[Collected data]
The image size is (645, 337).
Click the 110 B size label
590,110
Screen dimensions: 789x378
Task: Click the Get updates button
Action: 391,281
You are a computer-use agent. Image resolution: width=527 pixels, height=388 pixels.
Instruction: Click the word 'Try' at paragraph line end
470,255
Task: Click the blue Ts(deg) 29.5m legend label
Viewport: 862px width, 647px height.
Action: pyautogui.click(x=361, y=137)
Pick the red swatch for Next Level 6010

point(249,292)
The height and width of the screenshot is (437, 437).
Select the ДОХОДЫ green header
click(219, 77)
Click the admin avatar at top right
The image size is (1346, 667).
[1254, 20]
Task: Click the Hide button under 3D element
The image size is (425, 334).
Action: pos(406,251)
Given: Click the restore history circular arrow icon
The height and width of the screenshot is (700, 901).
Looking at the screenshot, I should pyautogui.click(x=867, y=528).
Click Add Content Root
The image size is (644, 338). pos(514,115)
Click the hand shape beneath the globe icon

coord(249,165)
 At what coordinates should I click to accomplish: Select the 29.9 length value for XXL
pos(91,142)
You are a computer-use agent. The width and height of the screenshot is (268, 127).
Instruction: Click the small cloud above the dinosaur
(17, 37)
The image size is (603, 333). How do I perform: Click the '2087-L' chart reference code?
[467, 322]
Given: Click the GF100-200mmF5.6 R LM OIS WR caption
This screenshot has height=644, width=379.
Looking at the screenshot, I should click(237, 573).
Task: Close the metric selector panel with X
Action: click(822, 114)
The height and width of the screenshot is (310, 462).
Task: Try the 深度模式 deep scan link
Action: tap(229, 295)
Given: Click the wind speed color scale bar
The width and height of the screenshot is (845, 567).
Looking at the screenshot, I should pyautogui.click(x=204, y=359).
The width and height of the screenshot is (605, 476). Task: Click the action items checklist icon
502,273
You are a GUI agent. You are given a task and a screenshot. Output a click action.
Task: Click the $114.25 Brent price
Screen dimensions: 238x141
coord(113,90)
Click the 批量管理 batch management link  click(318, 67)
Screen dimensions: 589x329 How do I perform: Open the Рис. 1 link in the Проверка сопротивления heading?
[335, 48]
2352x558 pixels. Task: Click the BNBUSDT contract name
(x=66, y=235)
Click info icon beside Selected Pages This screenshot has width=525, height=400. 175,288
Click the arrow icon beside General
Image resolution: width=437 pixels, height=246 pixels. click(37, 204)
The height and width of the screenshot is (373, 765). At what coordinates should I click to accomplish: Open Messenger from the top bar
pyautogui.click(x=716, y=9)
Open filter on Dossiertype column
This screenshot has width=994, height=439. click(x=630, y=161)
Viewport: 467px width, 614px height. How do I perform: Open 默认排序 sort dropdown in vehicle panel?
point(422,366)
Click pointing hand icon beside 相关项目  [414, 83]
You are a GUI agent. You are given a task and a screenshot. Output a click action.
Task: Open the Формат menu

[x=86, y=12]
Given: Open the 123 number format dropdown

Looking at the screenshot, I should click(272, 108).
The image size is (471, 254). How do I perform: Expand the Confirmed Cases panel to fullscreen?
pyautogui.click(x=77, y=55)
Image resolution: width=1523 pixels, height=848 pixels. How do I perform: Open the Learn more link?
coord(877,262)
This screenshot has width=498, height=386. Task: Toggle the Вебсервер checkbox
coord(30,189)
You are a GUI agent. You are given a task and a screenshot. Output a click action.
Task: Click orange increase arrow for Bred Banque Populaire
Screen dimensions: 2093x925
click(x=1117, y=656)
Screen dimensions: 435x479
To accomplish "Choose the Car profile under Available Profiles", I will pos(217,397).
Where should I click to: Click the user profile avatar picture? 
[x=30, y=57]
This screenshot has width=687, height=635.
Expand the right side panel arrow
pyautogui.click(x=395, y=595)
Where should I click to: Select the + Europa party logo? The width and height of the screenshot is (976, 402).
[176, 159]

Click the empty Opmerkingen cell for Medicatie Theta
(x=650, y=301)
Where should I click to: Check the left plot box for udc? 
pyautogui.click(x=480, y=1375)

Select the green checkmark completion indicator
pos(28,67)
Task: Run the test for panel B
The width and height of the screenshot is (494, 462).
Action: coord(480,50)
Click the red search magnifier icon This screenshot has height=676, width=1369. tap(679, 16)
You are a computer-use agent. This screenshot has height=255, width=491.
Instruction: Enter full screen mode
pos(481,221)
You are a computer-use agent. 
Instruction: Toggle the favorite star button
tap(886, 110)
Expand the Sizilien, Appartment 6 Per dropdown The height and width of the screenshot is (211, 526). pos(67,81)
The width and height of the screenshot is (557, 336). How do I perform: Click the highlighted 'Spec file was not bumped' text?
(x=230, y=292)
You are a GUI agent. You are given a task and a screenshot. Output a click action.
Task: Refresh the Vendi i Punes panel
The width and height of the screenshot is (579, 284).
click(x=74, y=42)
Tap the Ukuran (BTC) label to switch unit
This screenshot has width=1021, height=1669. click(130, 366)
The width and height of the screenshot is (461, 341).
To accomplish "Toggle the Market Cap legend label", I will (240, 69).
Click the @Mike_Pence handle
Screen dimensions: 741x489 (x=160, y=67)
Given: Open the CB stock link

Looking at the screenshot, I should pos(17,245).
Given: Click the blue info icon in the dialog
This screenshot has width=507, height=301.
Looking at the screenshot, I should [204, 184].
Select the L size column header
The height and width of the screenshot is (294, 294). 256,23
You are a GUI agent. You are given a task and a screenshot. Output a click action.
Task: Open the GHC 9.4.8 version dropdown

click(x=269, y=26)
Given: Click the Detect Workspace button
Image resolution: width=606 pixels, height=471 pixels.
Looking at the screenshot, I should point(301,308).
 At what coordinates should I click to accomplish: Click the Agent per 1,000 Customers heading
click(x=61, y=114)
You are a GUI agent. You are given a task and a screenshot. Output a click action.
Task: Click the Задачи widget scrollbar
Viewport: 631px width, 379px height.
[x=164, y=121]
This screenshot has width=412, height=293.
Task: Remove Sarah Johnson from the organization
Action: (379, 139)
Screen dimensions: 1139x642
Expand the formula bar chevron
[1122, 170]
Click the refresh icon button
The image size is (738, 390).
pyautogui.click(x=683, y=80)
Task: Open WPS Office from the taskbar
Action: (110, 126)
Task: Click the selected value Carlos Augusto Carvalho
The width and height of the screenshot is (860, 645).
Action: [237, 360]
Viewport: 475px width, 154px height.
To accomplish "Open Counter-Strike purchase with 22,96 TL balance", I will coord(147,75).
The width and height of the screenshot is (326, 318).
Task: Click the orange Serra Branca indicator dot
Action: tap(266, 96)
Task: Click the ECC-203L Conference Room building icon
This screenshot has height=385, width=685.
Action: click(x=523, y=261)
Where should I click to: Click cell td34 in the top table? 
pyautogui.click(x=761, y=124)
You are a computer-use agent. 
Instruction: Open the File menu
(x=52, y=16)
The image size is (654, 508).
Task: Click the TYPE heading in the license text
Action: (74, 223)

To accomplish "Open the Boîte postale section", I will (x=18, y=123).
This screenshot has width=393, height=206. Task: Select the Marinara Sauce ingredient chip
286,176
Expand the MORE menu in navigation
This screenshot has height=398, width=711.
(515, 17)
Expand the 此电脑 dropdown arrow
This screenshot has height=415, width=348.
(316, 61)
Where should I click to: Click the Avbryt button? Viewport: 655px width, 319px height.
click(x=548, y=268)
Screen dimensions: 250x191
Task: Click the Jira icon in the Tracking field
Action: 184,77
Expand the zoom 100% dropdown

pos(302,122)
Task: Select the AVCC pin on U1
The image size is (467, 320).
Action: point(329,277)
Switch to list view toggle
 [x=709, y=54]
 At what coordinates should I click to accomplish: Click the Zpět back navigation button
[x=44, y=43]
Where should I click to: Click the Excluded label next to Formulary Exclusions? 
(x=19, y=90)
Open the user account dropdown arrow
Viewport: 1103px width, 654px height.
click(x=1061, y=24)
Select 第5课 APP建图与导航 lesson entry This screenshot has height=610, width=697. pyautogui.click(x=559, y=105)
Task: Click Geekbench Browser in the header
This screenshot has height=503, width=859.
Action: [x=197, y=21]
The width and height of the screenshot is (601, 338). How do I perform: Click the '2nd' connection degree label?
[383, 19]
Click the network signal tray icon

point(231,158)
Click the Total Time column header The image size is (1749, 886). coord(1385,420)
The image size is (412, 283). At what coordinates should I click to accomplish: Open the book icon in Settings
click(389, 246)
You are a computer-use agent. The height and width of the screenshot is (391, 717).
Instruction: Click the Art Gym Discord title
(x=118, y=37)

(TASK TO COMPLETE):
Reproduce verbatim the lines above, from the line with "At what coordinates should I click to accomplish: Select" through the line with "Click the 批量管理".

(WRITTEN RESPONSE):
 At what coordinates should I click to accomplish: Select the 29.9 length value for XXL
pos(91,142)
You are a computer-use agent. The width and height of the screenshot is (268, 127).
Instruction: Click the small cloud above the dinosaur
(17, 37)
The image size is (603, 333). How do I perform: Click the '2087-L' chart reference code?
[467, 322]
Given: Click the GF100-200mmF5.6 R LM OIS WR caption
This screenshot has height=644, width=379.
Looking at the screenshot, I should click(237, 573).
Task: Close the metric selector panel with X
Action: click(822, 114)
The height and width of the screenshot is (310, 462).
Task: Try the 深度模式 deep scan link
Action: tap(229, 295)
Given: Click the wind speed color scale bar
The width and height of the screenshot is (845, 567).
Looking at the screenshot, I should pyautogui.click(x=204, y=359).
The width and height of the screenshot is (605, 476). Task: Click the action items checklist icon
502,273
You are a GUI agent. You are given a task and a screenshot. Output a click action.
Task: Click the $114.25 Brent price
Screen dimensions: 238x141
coord(113,90)
Click the 批量管理 batch management link  click(318, 67)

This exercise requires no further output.